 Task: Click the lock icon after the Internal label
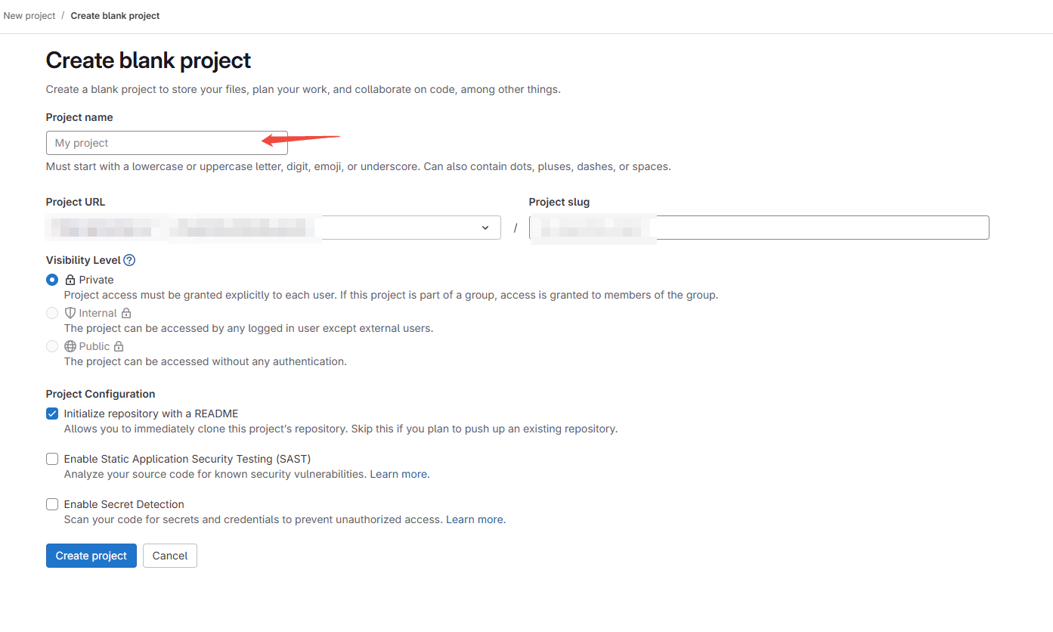click(126, 313)
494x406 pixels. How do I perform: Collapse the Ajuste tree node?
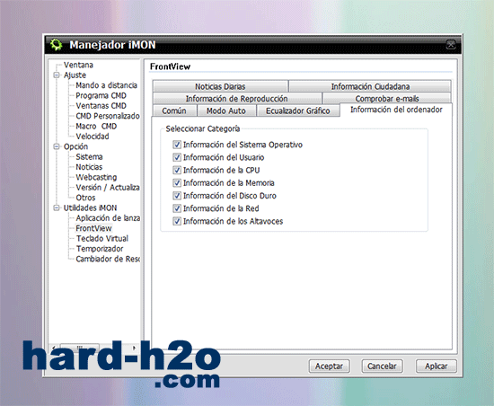(x=57, y=75)
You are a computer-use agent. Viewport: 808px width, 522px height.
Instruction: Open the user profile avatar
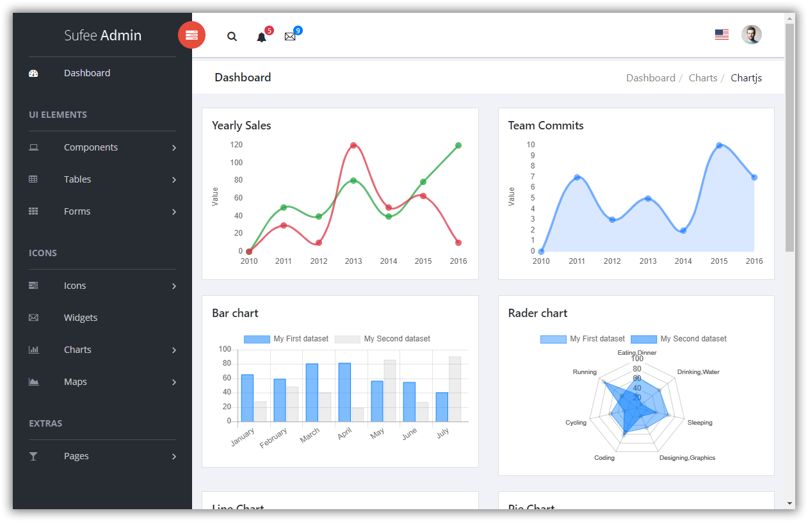(x=751, y=35)
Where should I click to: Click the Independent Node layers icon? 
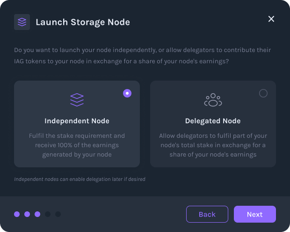click(x=77, y=99)
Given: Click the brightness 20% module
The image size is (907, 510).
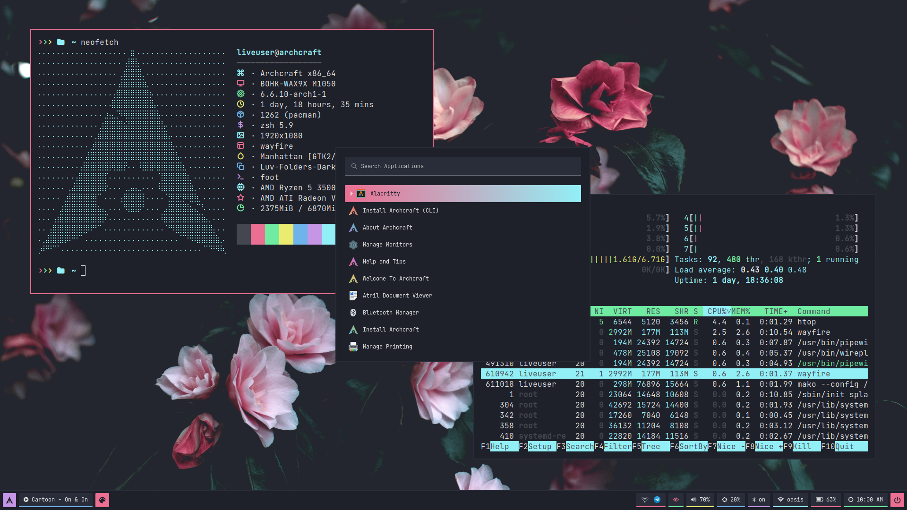Looking at the screenshot, I should coord(731,500).
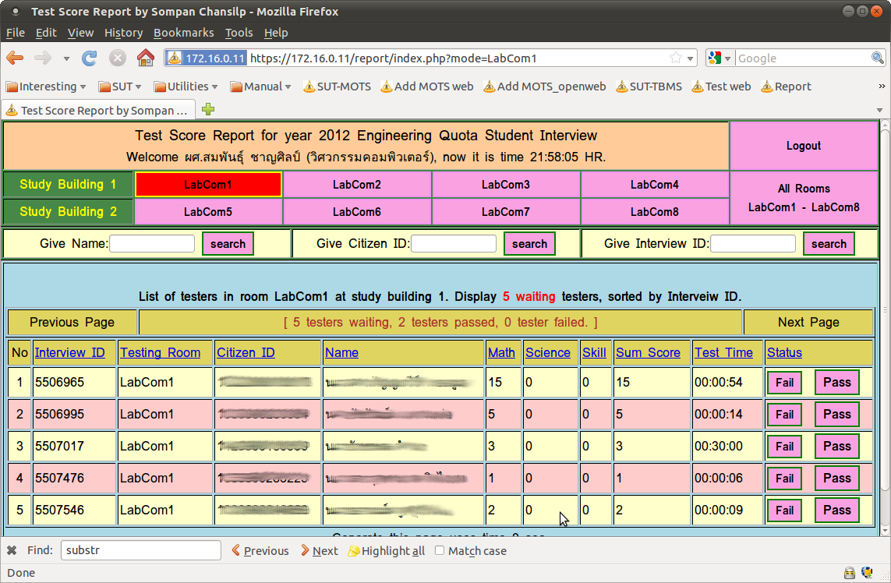This screenshot has width=891, height=583.
Task: Click the search magnifier in the Google box
Action: (877, 58)
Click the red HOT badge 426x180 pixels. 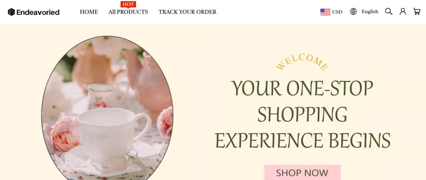pyautogui.click(x=128, y=5)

::::::

Echo the entries from the line containing "You are a computer-use" through the line containing "Action: (877, 58)", leaving out the pictures.

You are a computer-use agent. Viewport: 808px width, 522px height.
Instruction: Open the user profile avatar
(x=751, y=35)
Where should I click to: Click the Independent Node layers icon? 
click(x=77, y=99)
Given: Click the brightness 20% module
The image size is (907, 510).
Looking at the screenshot, I should coord(731,500).
This screenshot has width=891, height=583.
Task: Click the search magnifier in the Google box
Action: (877, 58)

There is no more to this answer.